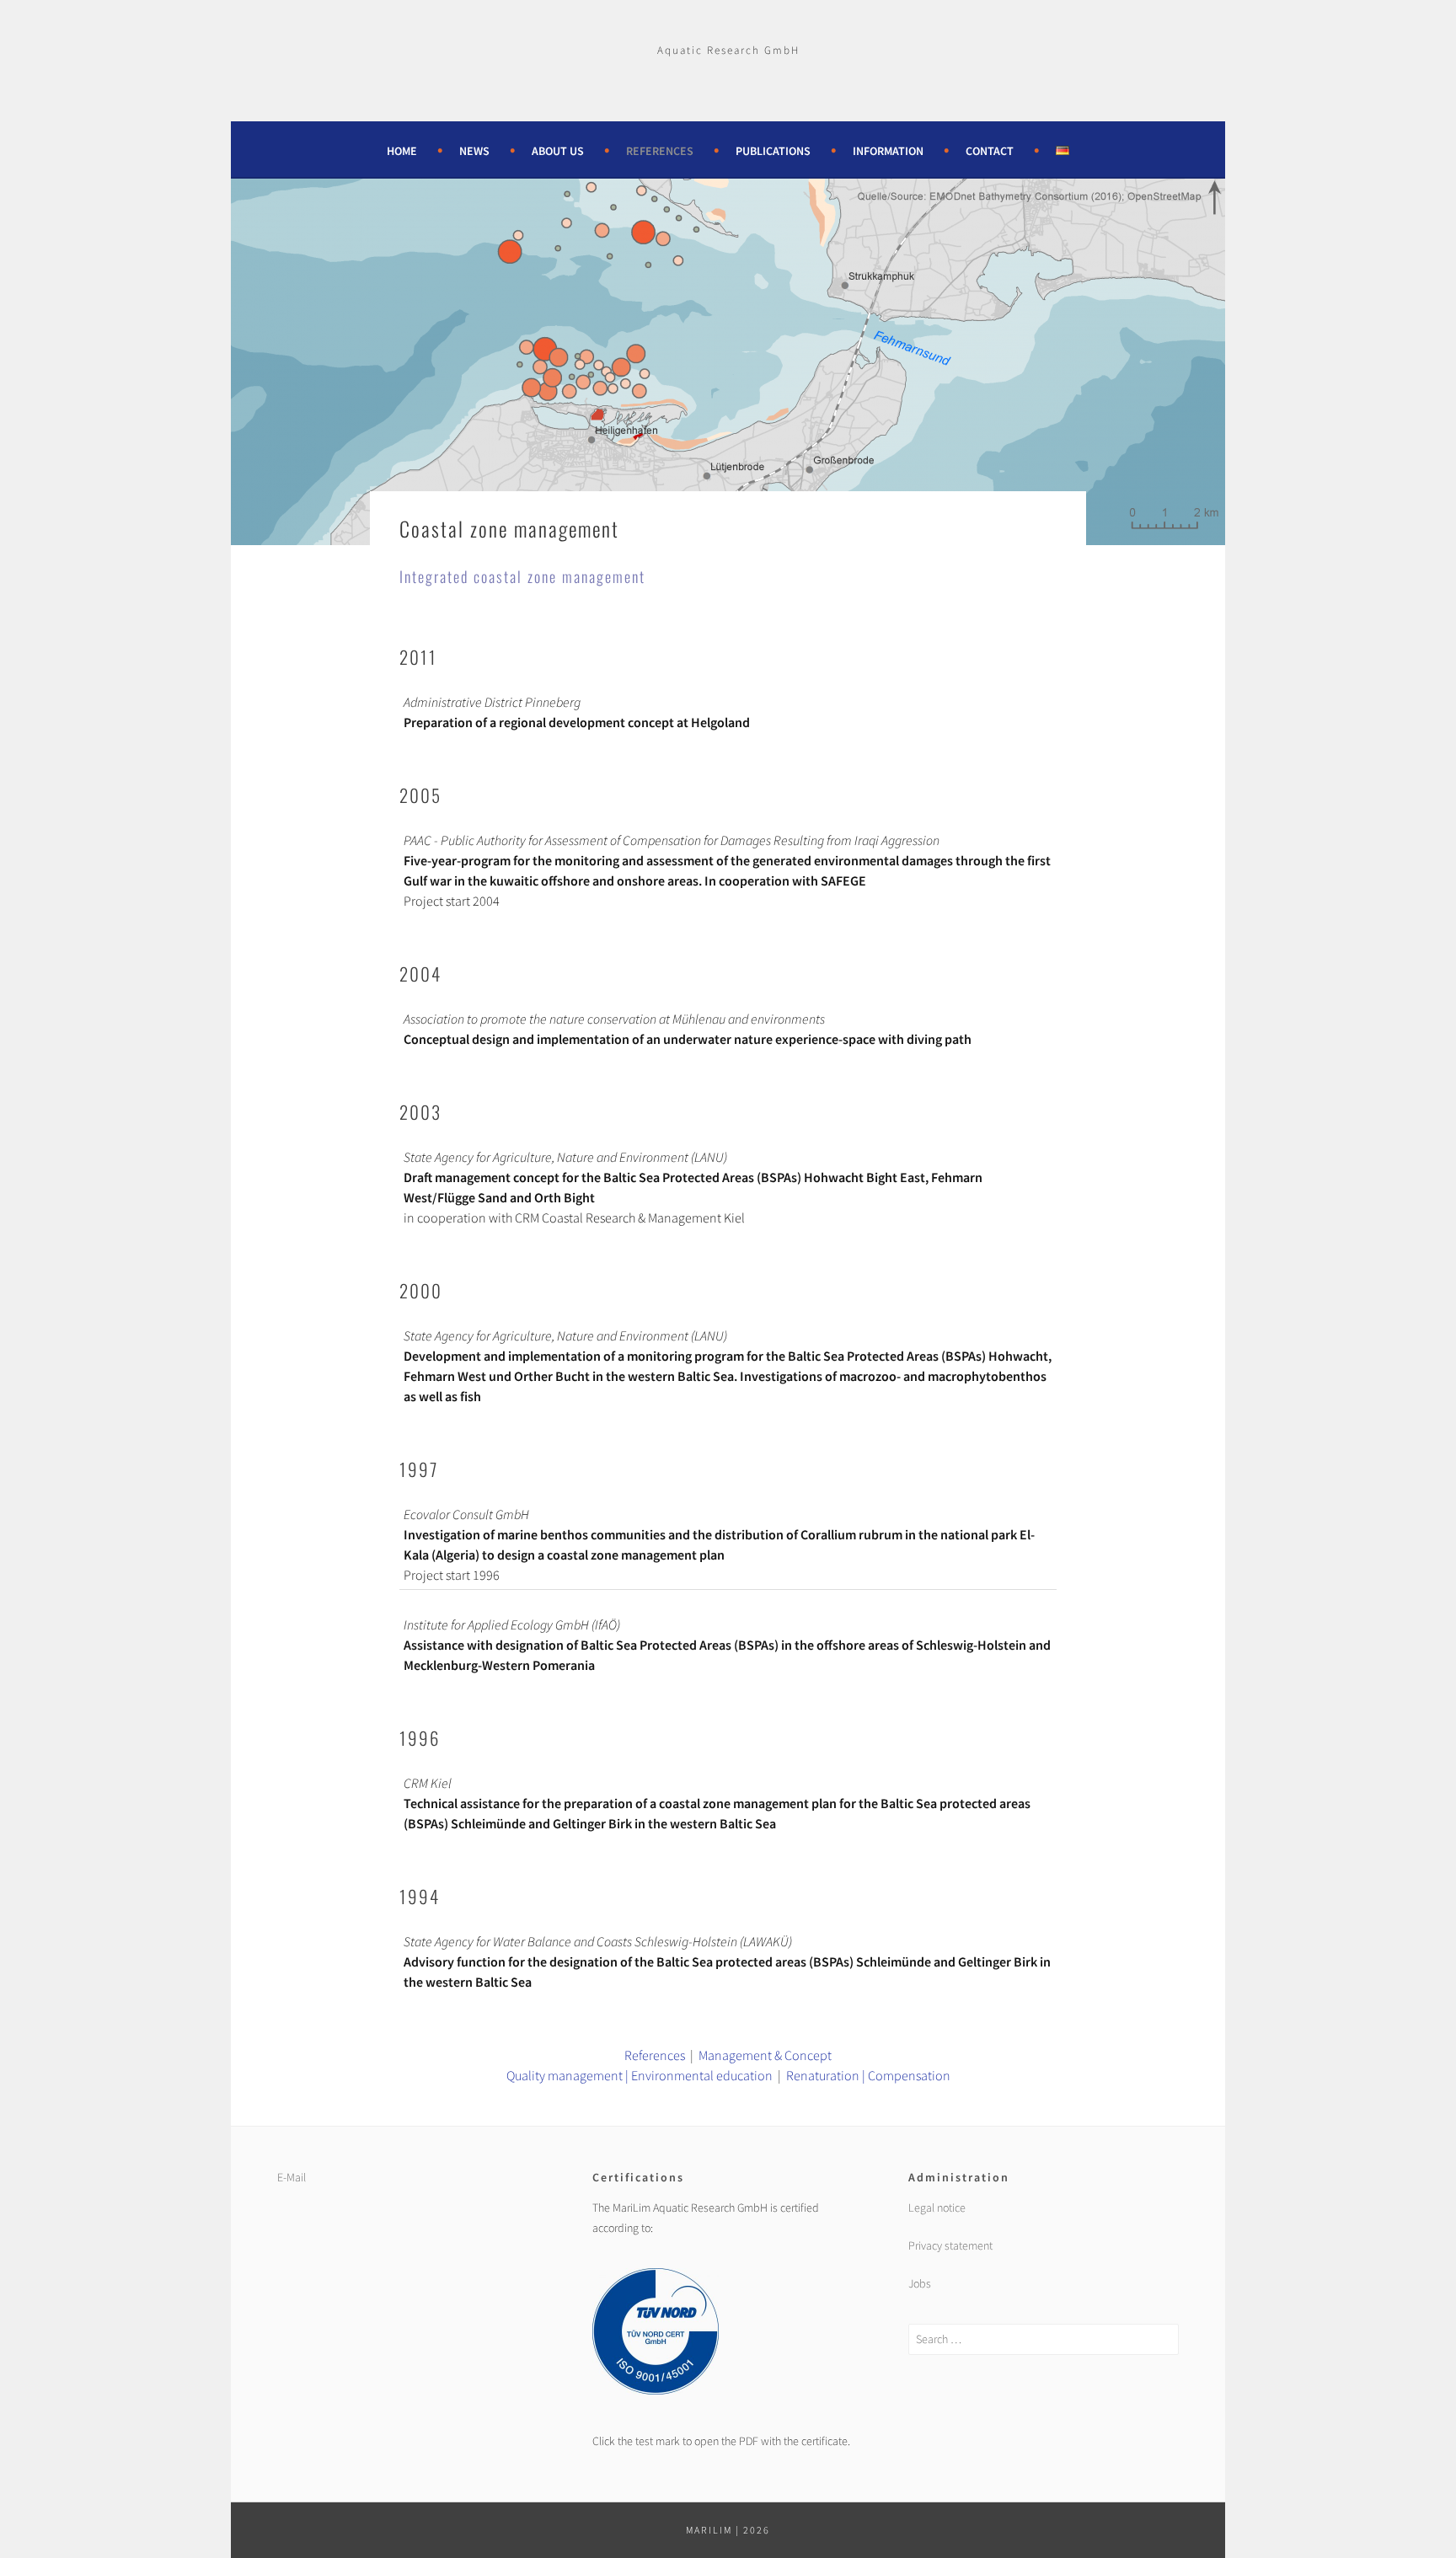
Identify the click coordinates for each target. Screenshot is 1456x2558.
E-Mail (291, 2177)
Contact (990, 150)
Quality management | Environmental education (639, 2075)
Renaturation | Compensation (868, 2075)
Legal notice (937, 2207)
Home (402, 150)
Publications (773, 150)
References (659, 150)
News (474, 150)
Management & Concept (765, 2055)
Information (888, 150)
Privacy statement (950, 2245)
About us (558, 150)
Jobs (919, 2283)
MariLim (709, 2529)
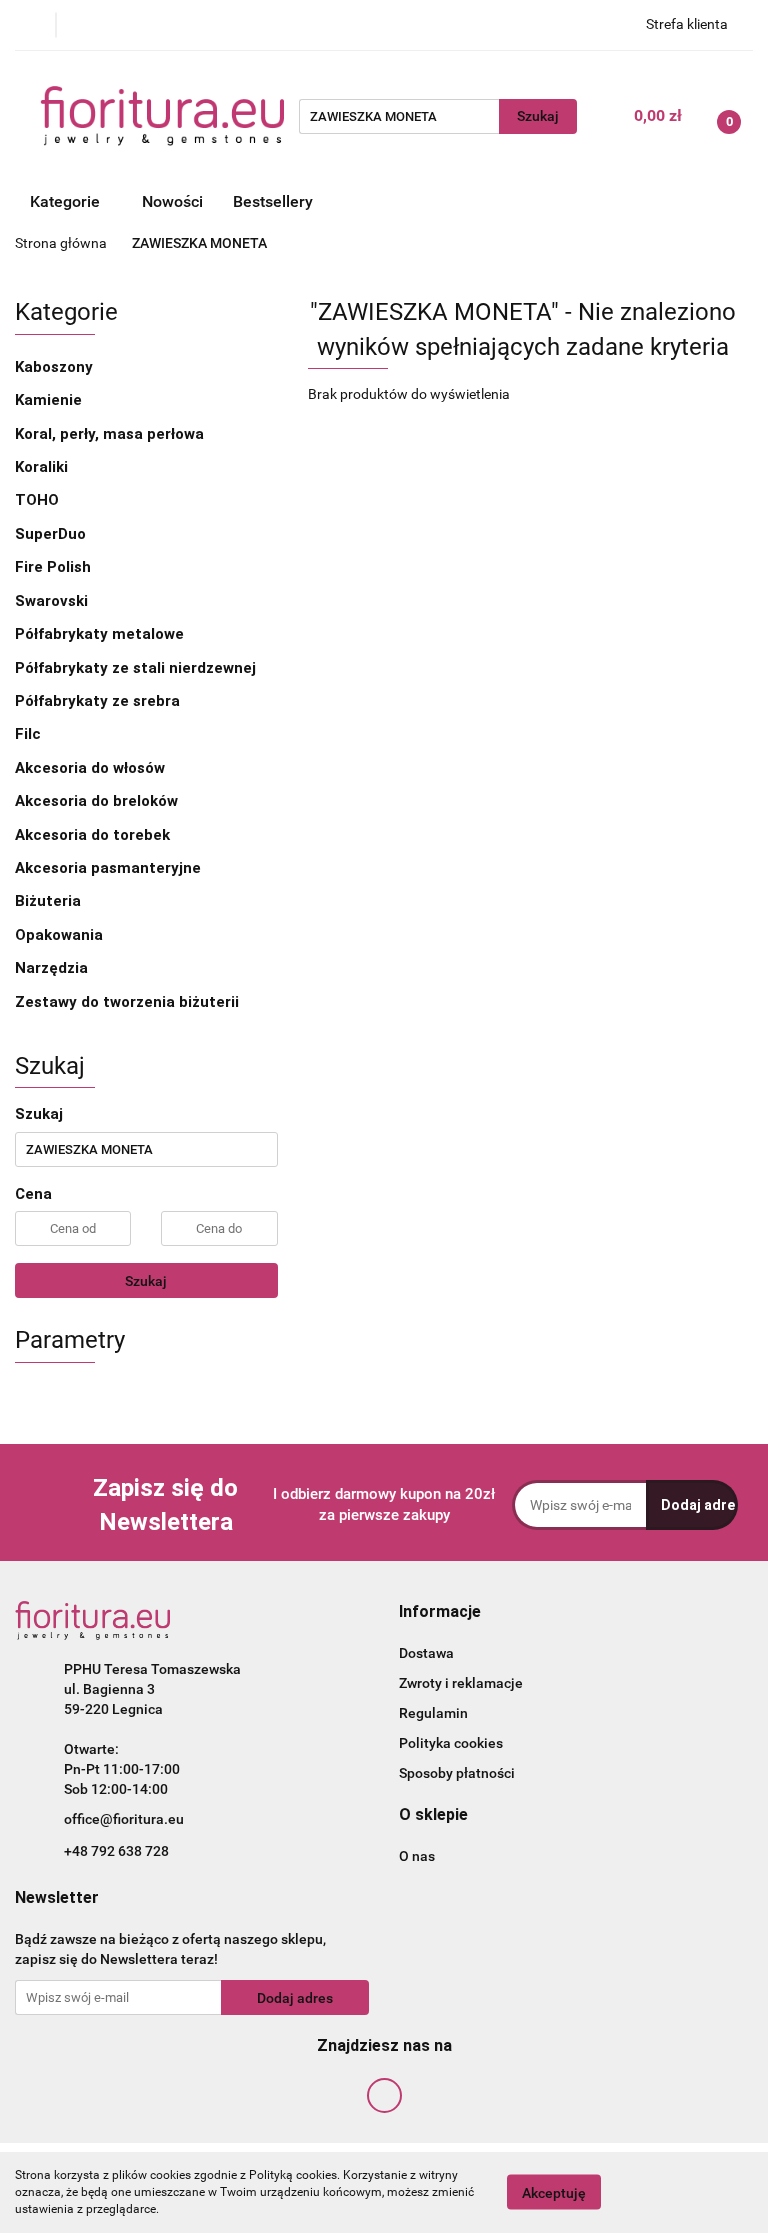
- - - - -
(GIVEN EXERCISE): Copy out every one of the lines above word for word, omitting the pictures.

(RESULT):
Identify the click coordinates for each target. Screenshot is 1456x2558.
E-Mail (291, 2177)
Contact (990, 150)
Quality management | Environmental education (639, 2075)
Renaturation | Compensation (868, 2075)
Legal notice (937, 2207)
Home (402, 150)
Publications (773, 150)
References (659, 150)
News (474, 150)
Management & Concept (765, 2055)
Information (888, 150)
Privacy statement (950, 2245)
About us (558, 150)
Jobs (919, 2283)
MariLim (709, 2529)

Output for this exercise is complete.